*** Opening Data for this task ***

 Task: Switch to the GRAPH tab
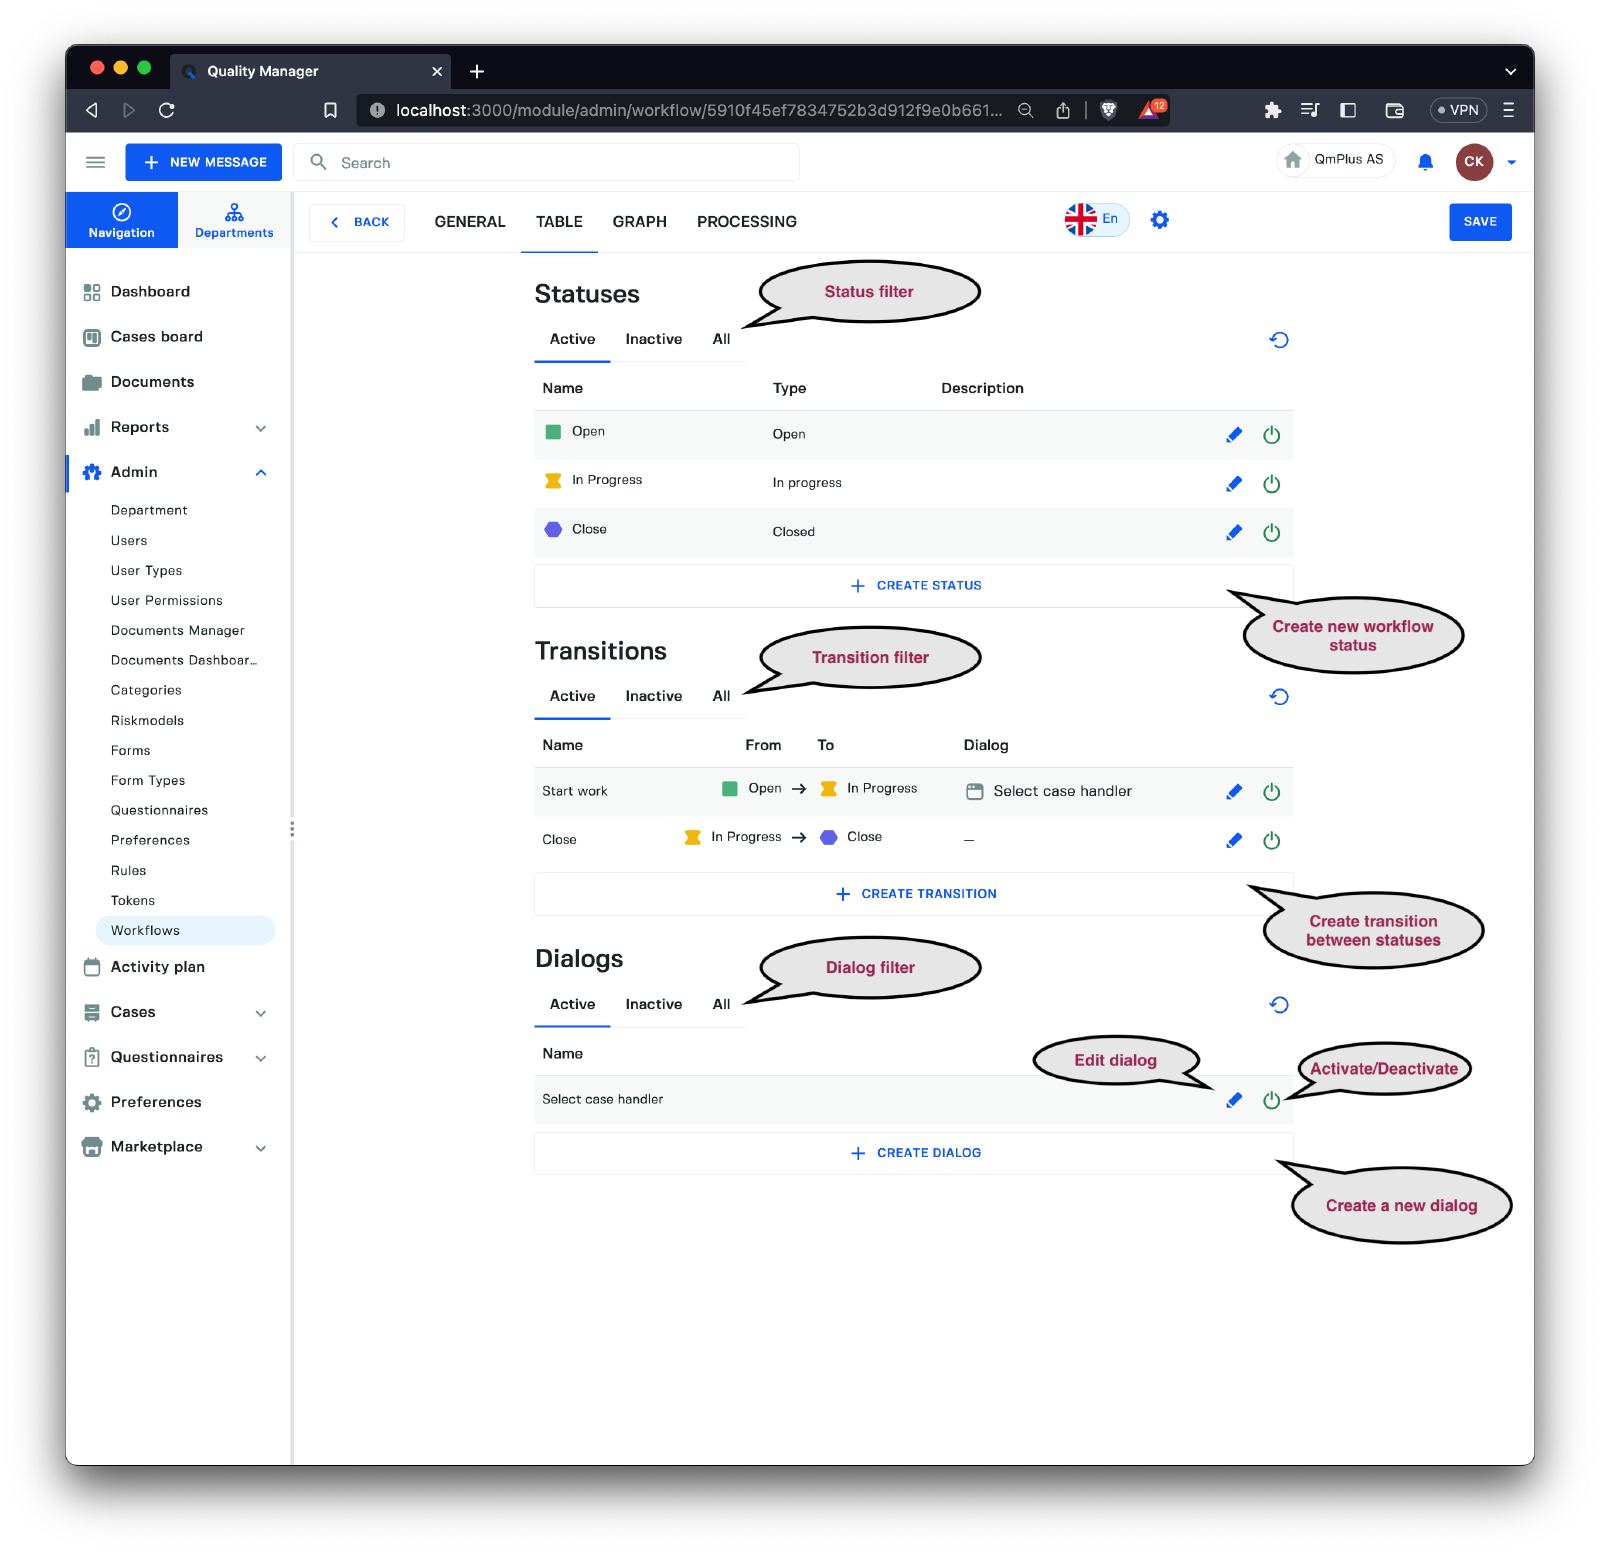(x=639, y=222)
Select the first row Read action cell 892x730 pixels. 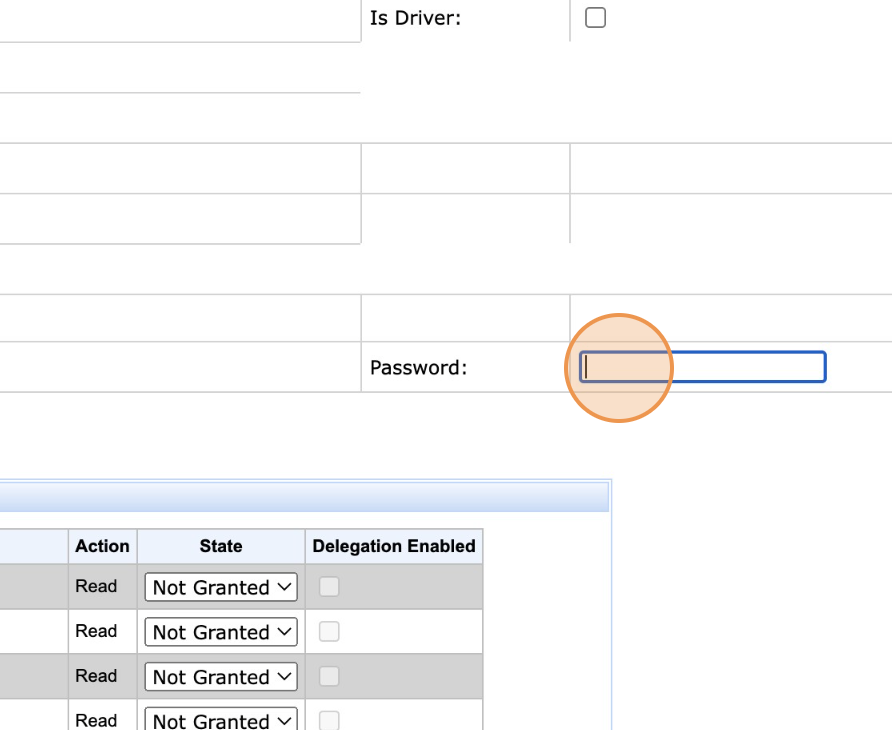96,587
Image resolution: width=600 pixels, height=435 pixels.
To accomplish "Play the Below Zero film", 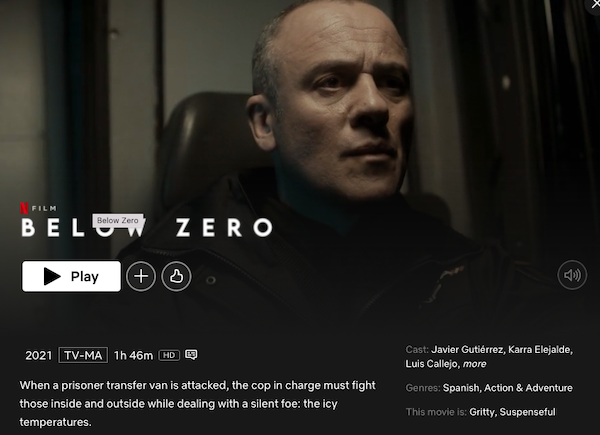I will [71, 276].
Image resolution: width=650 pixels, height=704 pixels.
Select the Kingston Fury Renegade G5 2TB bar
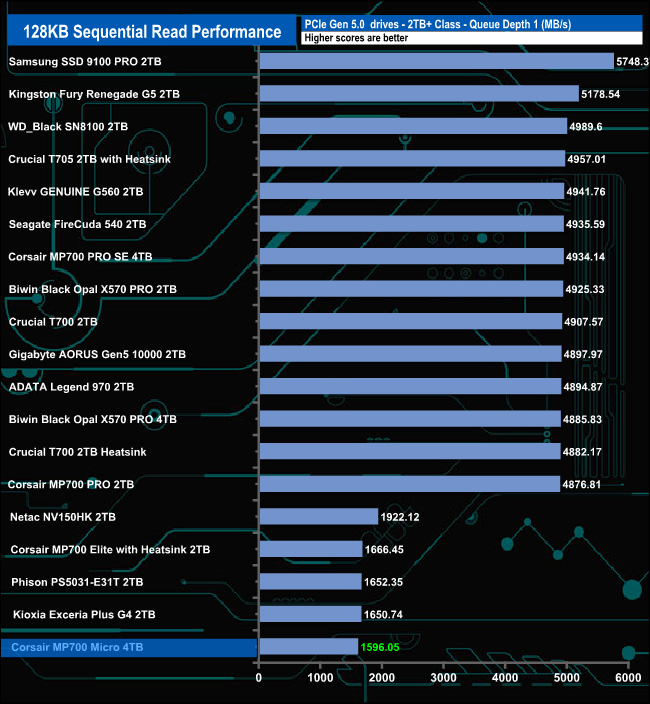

*** Closing Data for this task ***

## Try it:
Reply with one number, the count of lines in the entries that hold the string "width".

## Final answer:
2